**WHAT THE TASK ASKS**:
Work through the records below and copy every line that includes "from".

**RECORDS PROVIDED**:
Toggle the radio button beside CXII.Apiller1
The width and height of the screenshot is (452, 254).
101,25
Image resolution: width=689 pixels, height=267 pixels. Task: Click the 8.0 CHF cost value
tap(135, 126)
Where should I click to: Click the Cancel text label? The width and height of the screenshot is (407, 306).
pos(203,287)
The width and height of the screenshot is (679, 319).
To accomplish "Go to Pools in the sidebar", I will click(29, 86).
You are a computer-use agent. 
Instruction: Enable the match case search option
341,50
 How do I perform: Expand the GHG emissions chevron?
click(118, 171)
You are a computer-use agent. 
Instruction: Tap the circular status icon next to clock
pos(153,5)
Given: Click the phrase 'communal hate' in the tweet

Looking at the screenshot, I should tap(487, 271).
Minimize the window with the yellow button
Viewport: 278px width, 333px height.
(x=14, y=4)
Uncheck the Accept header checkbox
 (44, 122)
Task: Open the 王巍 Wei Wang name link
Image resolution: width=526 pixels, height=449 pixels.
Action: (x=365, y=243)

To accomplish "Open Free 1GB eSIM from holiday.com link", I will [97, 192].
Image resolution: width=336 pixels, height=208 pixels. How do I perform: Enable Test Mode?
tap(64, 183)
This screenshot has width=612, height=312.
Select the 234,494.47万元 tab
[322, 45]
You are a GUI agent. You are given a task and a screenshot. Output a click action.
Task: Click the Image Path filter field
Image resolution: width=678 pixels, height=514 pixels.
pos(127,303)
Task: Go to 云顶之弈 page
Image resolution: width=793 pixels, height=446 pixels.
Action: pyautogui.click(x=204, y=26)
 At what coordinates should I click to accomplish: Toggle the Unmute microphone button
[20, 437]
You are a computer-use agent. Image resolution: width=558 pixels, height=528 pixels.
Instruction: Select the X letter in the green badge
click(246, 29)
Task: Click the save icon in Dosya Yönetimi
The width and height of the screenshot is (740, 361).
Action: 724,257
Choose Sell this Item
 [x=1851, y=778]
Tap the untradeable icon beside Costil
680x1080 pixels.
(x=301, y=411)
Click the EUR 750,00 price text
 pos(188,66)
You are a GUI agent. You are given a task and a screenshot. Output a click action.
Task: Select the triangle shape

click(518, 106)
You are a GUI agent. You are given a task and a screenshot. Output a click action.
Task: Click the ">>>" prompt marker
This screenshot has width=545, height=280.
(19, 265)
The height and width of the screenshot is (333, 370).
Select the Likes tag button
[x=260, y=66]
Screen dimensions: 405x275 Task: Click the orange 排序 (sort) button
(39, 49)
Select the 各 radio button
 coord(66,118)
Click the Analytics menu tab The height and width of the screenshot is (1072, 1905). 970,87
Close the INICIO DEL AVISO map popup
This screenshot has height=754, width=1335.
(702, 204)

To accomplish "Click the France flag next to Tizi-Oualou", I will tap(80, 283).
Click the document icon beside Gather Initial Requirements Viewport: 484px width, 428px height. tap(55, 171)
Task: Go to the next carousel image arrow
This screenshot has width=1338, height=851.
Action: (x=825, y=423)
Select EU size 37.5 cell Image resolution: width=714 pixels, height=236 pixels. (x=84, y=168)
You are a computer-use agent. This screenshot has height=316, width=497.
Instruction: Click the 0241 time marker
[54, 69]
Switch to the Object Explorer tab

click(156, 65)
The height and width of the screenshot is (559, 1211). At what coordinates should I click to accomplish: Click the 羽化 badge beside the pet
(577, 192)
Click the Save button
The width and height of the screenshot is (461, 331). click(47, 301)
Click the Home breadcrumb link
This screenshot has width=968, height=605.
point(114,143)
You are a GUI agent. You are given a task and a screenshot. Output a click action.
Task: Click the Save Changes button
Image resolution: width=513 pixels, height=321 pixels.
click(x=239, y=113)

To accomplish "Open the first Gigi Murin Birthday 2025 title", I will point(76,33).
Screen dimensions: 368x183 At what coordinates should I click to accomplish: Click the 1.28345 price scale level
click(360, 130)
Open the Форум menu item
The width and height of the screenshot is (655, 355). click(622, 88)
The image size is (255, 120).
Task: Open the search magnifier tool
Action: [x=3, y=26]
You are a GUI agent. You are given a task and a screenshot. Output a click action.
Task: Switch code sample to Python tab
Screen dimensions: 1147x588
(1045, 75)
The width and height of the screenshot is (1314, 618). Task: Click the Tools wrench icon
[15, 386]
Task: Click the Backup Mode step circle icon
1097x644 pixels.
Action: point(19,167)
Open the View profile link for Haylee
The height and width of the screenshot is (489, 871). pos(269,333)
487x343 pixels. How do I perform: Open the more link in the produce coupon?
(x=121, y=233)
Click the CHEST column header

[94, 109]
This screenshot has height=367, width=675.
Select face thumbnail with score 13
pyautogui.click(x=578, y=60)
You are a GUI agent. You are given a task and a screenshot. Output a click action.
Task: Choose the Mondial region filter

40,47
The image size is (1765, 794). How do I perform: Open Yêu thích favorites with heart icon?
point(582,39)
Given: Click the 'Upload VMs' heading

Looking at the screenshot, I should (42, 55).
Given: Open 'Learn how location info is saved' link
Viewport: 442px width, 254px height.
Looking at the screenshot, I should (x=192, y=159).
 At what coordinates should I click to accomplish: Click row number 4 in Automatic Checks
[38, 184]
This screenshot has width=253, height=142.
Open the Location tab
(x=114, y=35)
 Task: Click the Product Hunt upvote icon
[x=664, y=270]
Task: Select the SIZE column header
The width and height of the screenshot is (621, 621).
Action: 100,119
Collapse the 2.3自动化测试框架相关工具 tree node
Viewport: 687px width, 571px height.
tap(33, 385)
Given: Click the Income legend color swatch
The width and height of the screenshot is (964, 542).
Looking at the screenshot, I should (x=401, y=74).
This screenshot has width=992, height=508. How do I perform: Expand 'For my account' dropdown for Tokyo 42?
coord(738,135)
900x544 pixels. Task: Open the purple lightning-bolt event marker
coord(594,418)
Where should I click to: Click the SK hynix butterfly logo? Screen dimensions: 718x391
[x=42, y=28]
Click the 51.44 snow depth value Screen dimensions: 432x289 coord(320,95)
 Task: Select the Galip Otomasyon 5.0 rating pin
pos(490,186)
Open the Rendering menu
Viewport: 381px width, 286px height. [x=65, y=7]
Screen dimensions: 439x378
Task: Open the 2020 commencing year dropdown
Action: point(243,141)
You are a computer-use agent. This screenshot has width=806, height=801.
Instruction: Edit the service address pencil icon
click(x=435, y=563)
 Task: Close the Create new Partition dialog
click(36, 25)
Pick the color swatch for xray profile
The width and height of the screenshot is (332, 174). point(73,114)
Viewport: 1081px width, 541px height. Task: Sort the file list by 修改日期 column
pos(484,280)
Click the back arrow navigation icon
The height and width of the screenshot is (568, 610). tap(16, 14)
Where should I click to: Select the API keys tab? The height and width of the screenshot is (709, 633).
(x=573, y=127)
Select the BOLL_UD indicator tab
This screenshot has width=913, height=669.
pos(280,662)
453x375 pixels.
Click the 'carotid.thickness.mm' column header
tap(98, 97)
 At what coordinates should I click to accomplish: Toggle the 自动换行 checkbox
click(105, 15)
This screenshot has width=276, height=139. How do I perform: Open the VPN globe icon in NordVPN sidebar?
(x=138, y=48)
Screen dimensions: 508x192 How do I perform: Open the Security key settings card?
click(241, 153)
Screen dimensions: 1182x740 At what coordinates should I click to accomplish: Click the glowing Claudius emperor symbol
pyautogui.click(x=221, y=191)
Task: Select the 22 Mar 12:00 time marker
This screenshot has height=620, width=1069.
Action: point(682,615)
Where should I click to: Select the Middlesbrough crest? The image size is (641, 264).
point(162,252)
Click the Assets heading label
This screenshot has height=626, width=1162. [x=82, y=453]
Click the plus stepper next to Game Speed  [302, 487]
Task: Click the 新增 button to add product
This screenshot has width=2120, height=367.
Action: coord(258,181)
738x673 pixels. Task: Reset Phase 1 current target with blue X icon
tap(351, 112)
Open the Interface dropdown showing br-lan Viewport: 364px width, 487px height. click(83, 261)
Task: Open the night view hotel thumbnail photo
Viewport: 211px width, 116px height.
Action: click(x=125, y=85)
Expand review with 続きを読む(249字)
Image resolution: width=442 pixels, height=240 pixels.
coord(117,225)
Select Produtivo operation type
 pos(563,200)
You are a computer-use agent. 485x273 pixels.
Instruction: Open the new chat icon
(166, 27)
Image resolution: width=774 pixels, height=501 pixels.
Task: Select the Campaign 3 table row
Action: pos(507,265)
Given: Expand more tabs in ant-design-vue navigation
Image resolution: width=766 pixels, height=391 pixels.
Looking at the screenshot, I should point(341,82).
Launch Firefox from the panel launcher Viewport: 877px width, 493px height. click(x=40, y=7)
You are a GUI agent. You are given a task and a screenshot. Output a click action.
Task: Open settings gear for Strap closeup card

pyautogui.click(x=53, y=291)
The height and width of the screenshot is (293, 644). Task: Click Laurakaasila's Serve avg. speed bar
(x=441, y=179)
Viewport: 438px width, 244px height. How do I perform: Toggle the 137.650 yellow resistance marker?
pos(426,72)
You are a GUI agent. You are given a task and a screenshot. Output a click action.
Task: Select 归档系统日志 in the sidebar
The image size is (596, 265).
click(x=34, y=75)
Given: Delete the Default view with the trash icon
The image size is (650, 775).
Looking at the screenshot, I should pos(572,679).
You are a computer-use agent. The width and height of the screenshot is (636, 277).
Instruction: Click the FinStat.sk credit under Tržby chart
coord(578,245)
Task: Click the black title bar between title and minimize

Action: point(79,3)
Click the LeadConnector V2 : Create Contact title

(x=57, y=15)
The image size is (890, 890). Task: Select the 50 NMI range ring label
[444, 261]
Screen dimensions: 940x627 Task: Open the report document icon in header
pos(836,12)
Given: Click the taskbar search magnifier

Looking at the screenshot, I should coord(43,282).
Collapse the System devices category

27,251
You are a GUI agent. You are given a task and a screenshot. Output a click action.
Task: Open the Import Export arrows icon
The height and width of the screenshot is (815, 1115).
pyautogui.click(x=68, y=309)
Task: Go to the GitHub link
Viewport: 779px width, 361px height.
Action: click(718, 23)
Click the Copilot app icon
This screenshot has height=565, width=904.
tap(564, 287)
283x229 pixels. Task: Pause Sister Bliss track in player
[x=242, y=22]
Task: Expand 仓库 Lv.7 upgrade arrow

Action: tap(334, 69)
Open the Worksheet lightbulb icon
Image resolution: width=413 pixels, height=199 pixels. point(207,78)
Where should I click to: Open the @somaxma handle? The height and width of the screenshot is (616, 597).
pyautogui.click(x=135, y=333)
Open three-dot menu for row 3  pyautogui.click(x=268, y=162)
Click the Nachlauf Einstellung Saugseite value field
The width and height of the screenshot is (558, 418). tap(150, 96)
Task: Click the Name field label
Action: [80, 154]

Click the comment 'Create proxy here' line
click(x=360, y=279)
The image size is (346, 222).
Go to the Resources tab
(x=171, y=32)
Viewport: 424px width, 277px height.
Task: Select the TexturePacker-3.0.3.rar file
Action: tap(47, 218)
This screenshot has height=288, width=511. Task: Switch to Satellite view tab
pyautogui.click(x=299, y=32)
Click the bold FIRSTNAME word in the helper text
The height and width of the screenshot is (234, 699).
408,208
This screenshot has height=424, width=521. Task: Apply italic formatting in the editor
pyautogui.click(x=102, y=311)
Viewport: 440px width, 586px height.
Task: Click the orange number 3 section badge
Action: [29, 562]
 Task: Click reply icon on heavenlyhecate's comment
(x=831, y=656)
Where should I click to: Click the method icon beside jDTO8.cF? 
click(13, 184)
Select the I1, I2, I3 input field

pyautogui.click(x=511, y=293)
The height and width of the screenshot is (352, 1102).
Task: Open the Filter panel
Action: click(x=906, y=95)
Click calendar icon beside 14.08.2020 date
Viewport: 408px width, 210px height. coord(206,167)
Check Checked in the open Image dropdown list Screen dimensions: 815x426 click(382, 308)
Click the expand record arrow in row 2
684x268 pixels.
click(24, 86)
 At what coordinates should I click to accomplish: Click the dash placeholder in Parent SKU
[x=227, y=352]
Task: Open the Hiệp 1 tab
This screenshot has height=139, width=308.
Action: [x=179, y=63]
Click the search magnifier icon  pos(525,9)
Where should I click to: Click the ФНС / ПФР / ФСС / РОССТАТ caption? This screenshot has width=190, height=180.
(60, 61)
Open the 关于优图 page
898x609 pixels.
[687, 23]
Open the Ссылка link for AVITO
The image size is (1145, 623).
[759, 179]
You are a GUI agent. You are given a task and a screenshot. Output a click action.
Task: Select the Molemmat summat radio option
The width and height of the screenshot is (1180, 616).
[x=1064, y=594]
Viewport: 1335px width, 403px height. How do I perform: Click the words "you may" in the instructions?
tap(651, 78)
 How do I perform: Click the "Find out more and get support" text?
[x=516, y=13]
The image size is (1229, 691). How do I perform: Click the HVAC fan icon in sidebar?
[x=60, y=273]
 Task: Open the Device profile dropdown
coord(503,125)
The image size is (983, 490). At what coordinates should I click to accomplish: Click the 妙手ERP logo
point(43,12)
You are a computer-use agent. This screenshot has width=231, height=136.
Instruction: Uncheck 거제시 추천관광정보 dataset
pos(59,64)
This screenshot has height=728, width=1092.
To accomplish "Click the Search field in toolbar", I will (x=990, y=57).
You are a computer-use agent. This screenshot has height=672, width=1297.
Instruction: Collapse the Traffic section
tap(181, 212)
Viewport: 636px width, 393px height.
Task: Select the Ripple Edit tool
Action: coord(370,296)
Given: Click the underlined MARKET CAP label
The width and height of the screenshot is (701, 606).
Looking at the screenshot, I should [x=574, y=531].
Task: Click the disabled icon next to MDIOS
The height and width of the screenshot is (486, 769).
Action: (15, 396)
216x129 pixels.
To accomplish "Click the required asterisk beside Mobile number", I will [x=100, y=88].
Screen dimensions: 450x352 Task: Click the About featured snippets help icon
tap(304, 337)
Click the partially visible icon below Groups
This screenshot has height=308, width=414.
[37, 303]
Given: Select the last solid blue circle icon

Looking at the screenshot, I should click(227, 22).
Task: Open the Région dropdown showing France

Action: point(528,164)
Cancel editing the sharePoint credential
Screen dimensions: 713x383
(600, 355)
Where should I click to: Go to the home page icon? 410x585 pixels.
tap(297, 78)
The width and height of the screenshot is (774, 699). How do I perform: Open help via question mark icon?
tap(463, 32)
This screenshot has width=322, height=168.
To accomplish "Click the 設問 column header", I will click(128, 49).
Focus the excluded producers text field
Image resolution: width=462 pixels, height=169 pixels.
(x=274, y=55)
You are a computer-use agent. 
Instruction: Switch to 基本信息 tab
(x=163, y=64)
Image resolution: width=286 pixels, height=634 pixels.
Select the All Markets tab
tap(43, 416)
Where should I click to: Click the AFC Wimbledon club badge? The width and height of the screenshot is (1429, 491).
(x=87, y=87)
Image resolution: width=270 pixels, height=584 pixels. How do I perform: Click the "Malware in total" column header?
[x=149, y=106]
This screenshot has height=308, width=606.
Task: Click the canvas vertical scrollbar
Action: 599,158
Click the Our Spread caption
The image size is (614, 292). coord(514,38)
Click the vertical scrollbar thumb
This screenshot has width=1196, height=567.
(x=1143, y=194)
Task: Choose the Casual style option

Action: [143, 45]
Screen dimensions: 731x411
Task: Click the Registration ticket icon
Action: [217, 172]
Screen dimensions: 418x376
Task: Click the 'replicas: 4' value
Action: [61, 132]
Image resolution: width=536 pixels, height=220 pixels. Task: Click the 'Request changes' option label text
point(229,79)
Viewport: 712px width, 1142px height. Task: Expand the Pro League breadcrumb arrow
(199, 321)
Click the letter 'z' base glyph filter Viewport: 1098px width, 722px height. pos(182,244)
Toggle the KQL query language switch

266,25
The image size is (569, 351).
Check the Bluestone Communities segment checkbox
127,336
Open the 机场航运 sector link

**EXPECTED ANSWER**:
To accomplish "Open Free 1GB eSIM from holiday.com link", I will [97, 192].
Launch Firefox from the panel launcher Viewport: 877px width, 493px height. click(x=40, y=7)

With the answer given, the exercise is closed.